The United States government hasn’t decided yet whether to call the overthrow of Egypt’s democratically elected government by the military a coup – they’re still mulling that one over in Washington:
"Though officials did not dispute the fact that Egyptian President Mohamed Morsy, a democratically-elected leader, was ousted by the military in an extrajudicial fashion, they would not say the word ‘coup,’ which has an important legal consequence for the $1.5 billion in aid Congress sends to Egypt every year.
"’[We are] taking the time to determine what happened, what to label it,’ White House Press Secretary Jay Carney told reporters. ‘We’re just not taking a position,’ said State Department spokeswoman Jen Psaki."

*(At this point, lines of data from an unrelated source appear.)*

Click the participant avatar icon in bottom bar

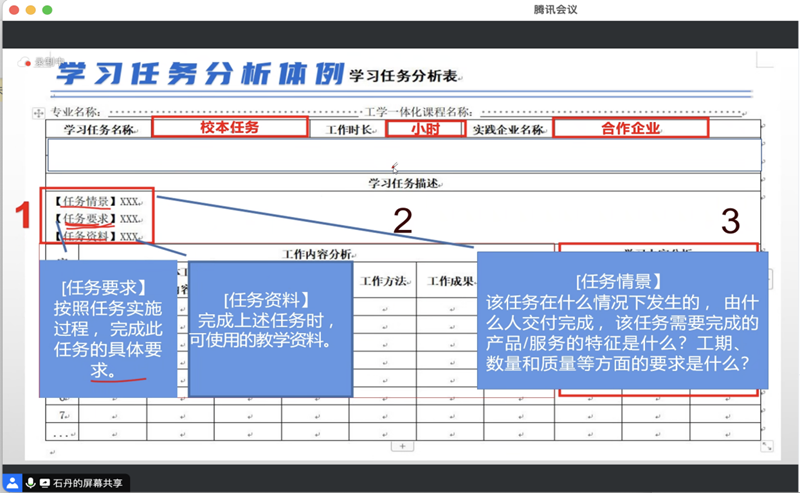point(12,483)
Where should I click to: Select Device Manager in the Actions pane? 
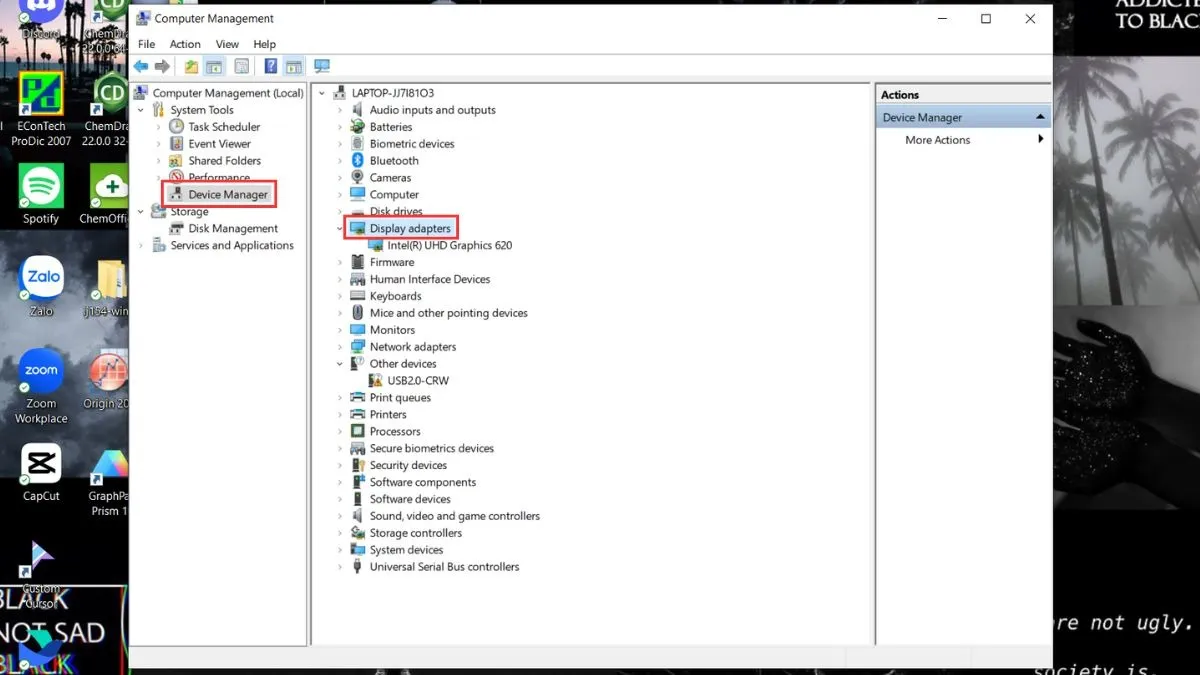point(921,116)
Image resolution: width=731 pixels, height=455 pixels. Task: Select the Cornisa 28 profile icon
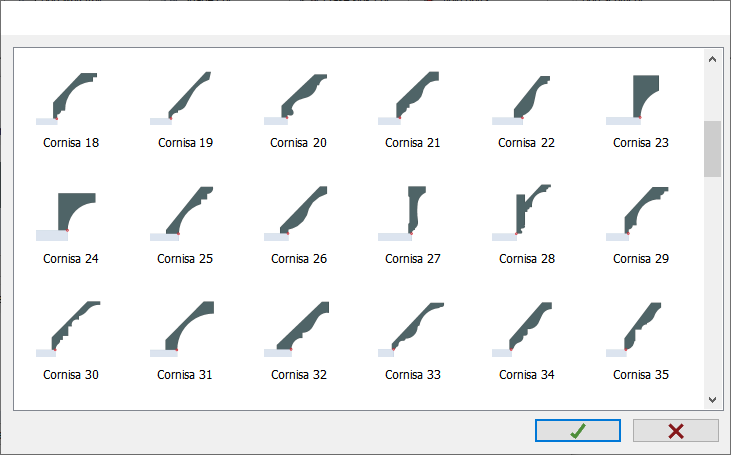pos(527,214)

In the make-believe world of Washington, where reality is what government officials say it is, there is no objective reality: facts are infinitely malleable, and so is the law. Legislation passed by Congress and signed by the President requires the suspension of military aid to countries where democracy has been as rudely interrupted as it has been in Egypt: yet simply by redefining "coup" to mean something other than what it plainly does mean, the Washington crowd can achieve the required result – the continued yearly extortion of US taxpayers to the tune of $1.5 billion in "aid" to Egypt.
The reason for this linguistic legerdemain is no secret: the Egyptian military is a wholly-owned subsidiary of the Pentagon. Their top officers, including those who now rule the country, were trained in the United States, and there’s no doubt the Americans knew about the coup long before Morsi.